**Input:**

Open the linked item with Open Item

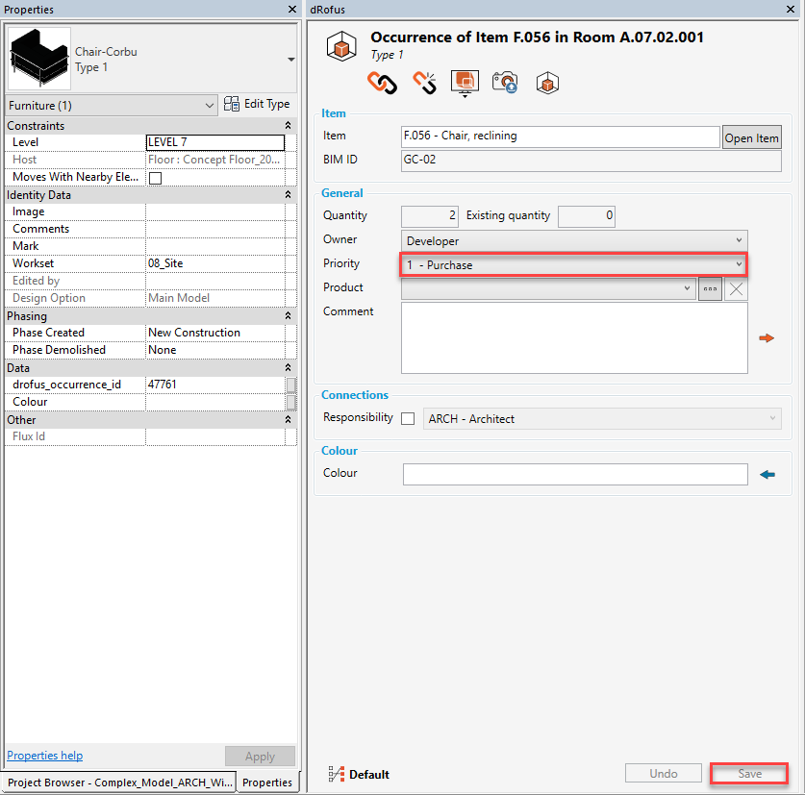pyautogui.click(x=751, y=137)
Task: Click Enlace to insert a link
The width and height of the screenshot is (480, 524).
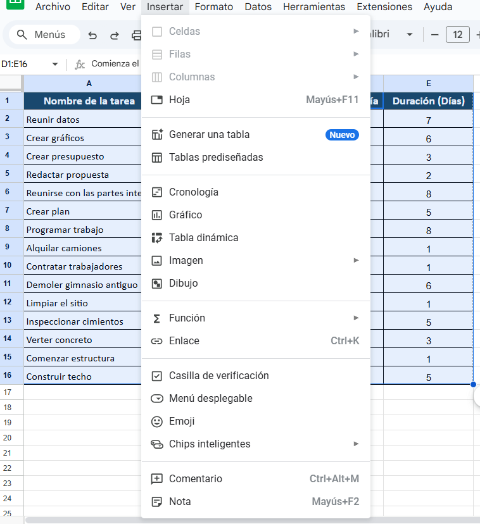Action: point(184,340)
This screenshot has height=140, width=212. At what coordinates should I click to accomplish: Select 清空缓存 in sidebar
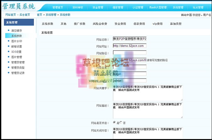(x=17, y=31)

**What the task requires:** Omit the pictures; print the records above exactly.

**Answer box:**
Open the linked item with Open Item

pyautogui.click(x=751, y=137)
Task: Click Enlace to insert a link
The width and height of the screenshot is (480, 524).
Action: point(184,340)
This screenshot has height=140, width=212. At what coordinates should I click to accomplish: Select 清空缓存 in sidebar
(x=17, y=31)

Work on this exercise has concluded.